Racers emerged from it in grandiose style before swinging left onto cobbled streets and doubling back to vault the autoroute just the other side of the entablature of the tunnel’s western entrance. Then they shot down a ramp and enjoyed a there-and-back blat along either carriageway before plunging into the echoing darkness.

After the Alfas of Jean-Pierre Wimille and Giuseppe Farina suffered gearbox problems, the path to victory was left open for the Maserati 4CL of Raymond Sommer.

Germany also accessed its motorway network – flyovers, interchanges and slip roads – to kick-start the sport after the war.

Kölner Kurs on the Cologne-Bonn autobahn hosted races as early as 1948, but lasted only two years.

Anti-clockwise East German counterpart Dresden-Hellerau survived 20 years from 1951, Sweden’s Freddy Kottulinsky winning its final Formula 3 race in a Lotus 69.

This track included five hairpins and two crossovers – albeit on opposite carriageways of the same road – and was known as Autobahn-Spinne: the Motorway Spider.

The most notorious of this type was in newly oil-rich, militaristic Venezuela. Even indomitable Stirling Mossconsidered Circuit Los Procéres in Caracas, the unlikely venue for the deciding round of the 1957 World Sportscar Championship, extremely dangerous. His concerns proved well founded.

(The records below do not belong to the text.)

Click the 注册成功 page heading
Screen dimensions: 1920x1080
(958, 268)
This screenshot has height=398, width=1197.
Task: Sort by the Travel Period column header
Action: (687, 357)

The bulk of its 6.17 miles consisted of parallel flat-out blinds along Autopista de el Valle. At its far end drivers negotiated consecutive clockwise 360s at a knotty double junction – Masten Gregory rolled his Temple Buell Maserati 450S there – and at the other they crossed the motorway before accessing it via roundabout and curving slip road.

Moss, a winner there in 1956, was leading when a backmarker blundered into the path of his 170mph Maserati 450S. Both cars were wrecked – the errant AC Ace-Bristol was cleaved by the impact – yet the drivers emerged relatively unharmed.

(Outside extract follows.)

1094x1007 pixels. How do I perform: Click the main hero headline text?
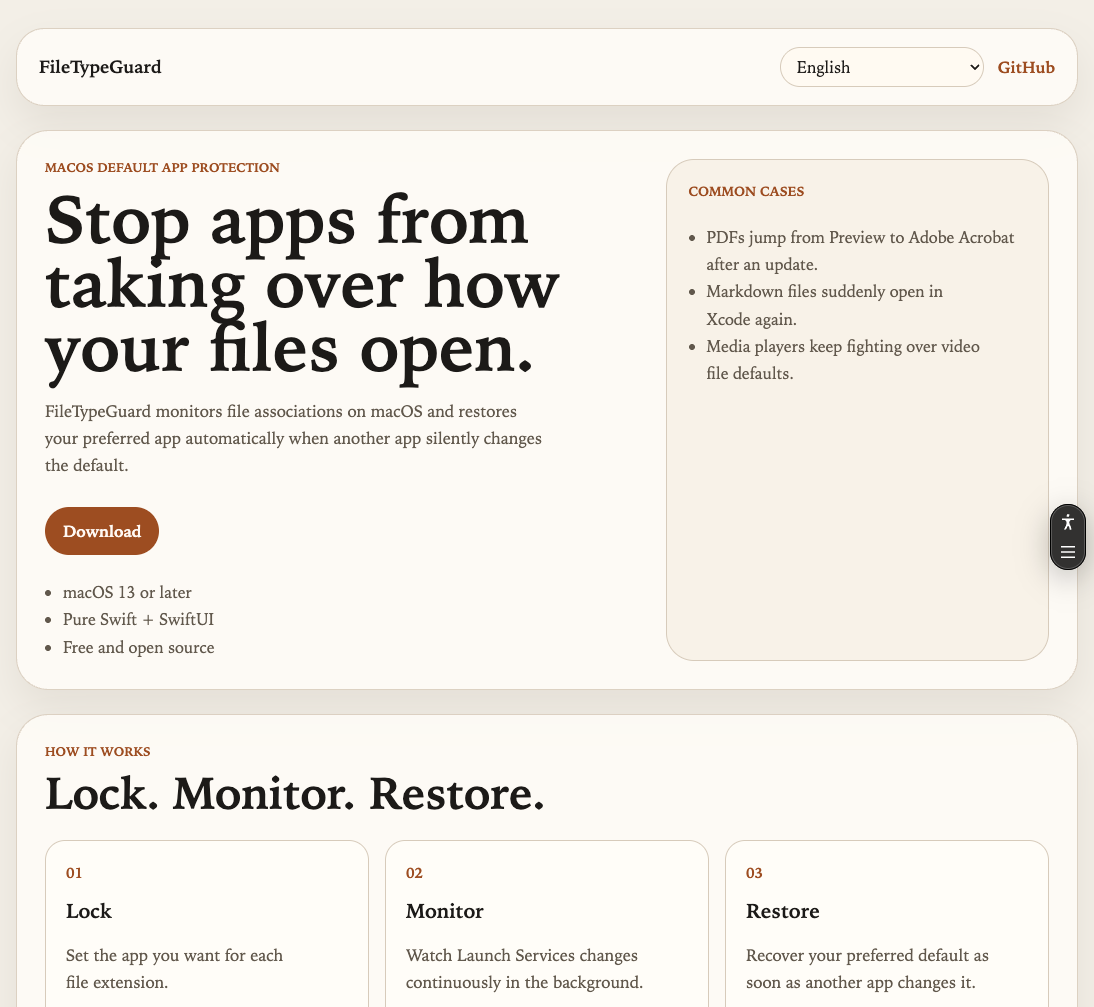tap(301, 287)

Maserati’s nightmare continued when Jo Bonnier’s 300S shed a wheel and collided with the remaining 450S of Harry Schell, which caught fire and burned to a crisp. Already straitened, the company buckled and went bankrupt.

Oh, and Scuderia Ferrari scored a 1-2-3-4 to guarantee the world title.


F2 at San Juan, 1968. Rindt leads Courage

Elsewhere in South America money for new purpose-built circuits began to bubble up. And Argentina’s San Juan (1967), Balcarce (1970) – Juan Fangio’s birthplace – and Mendoza (1974) all featured a crossover.

The latter, known as Autódromo General San Martín and abandoned in 1997, saw the Formula 2 works Marches of Marc Surer and Teo Fabi score a 1-2 in the first round of the 1978 Temporada.

The corresponding event of 1979 was for F3 cars and held at Autódromo Juan Fangio. Oscar ‘Poppy’ Larrauri’s Martini beat the March of Michele Alboreto in both heats.

Europe’s figure-of-eight contender was built in Finland: Ahvenisto, near Hämeenlinna. This twisting 1.9-miler began with a bang in September 1967 when Jochen Rindt, Jack Brabham and Jim Clark finished 1-2-3 in an F2 race.

Its unofficial lap record was set by local hero Keke Rosberg during a demonstration of a Williams FW08C in 1984, but the venue would become better known as a regular European Rallycross date of the 1980s and ’90s.

More recently Bilbao’s street circuit included a crossover loop as a prelude to the first of two spans of the River Nervión. The track was used only once, in 2005, and eventual Renault 3.5 champion Robert Kubica shared its wins with Will Power.

In contrast, Sydney’s Oran Park was on the Australian Touring Car Championship’s calendar from 1971 to 2008’s Grand Finale, from Bob Jane to Jamie Whincup.

Opened in 1962, it did not receive its three-cornered, clockwise under-over until it landed the 1974 Australian GP. It hosted that event (for Formula 5000s) twice and Lola-Chevys won both times: Max Stewart in 1974 and Warwick Brown in 1977.

It closed in 2010 to make way for housing.

California’s Paramount Ranch made way for a Wild West theme park. And its crossover was partly to blame.

This first purpose-built track west of the Rockies was designed by racers Ken Miles and Dick Vanloren and situated on the 2400-acre ranch purchased from the Hollywood film studio of the same name.

Its two-mile layout included an awkward downhill left that funneled cars through its underpass.

Inaugurated in 1956, it operated for only two seasons. The fatal crashes of George Sherrard and Jim Firestone at its December 1957 meeting – the former’s XK120 struck a piece of unrepaired barrier and the latter’s Frazer Nash clipped the bridge’s concrete parapet – led to a loss of insurance and closure by common consent.

Before being reclaimed by nature, however, it featured in Elvis vehicle Spinout as well as first two Herbie films.

For every Suzuka there’s a Mendoza, a Bilbao, a Paramount Ranch. Hugenholtz and Honda got all their sums right and built something that was not only inspirational but also very difficult to match.

Only one has come close. And yet that has, to my knowledge, never held a race: Ferrari’s Fiorano.